◆ Your objective
Format as a numbered list the rows beginning with the line containing "The height and" and continuing through the line containing "(x=203, y=13)", omitting blank lines and leaving out the pictures.

◆ Material to process
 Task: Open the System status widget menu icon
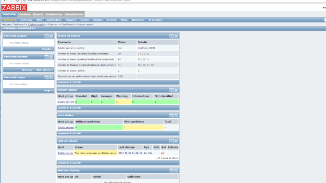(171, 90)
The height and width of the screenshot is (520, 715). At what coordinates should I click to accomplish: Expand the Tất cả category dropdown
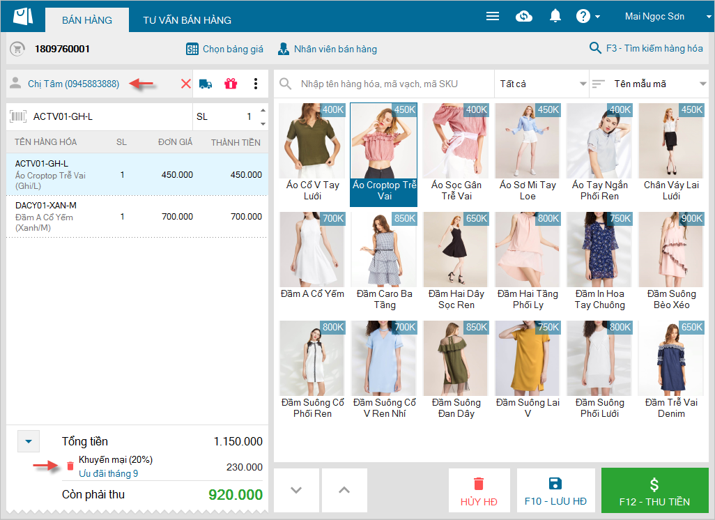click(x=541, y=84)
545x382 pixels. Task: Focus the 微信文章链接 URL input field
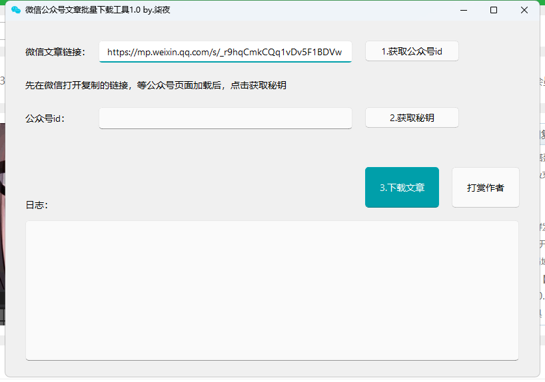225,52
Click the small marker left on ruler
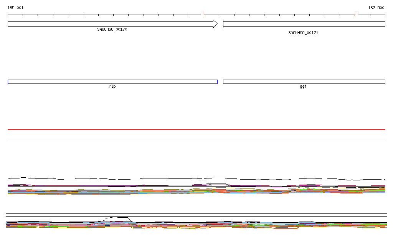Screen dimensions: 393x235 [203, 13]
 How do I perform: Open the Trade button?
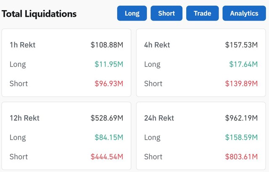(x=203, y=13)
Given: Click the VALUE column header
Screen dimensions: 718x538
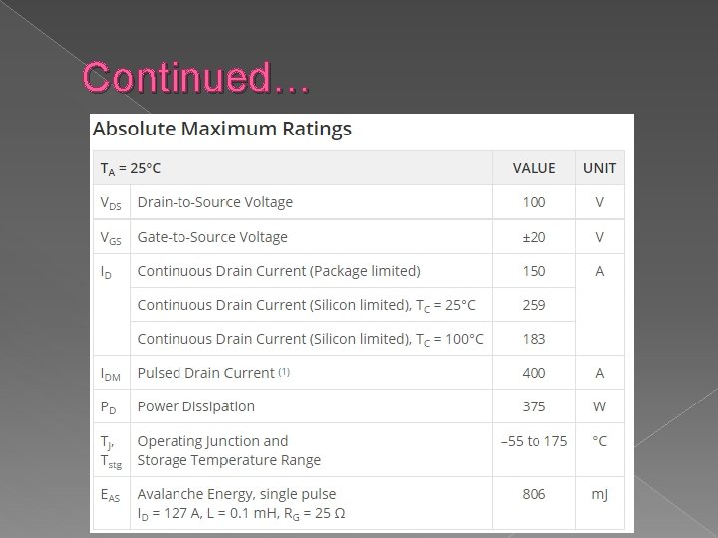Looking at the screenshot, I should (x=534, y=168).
---
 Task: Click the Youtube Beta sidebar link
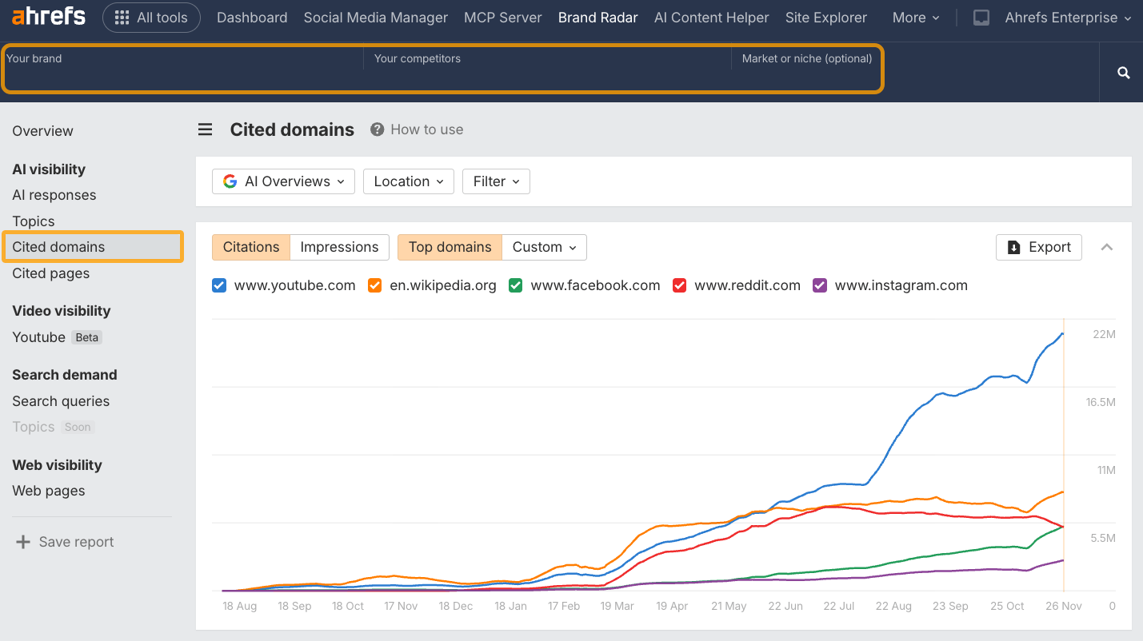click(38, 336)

◆ Task solution
1. The height and width of the screenshot is (520, 715). At what coordinates should I click to accomplish: Expand the Tất cả category dropdown
2. click(x=541, y=84)
3. 545x382 pixels. Task: Focus the 微信文章链接 URL input field
4. 225,52
5. Click the small marker left on ruler
6. Screen dimensions: 393x235 [203, 13]
7.  How do I perform: Open the Trade button?
8. (x=203, y=13)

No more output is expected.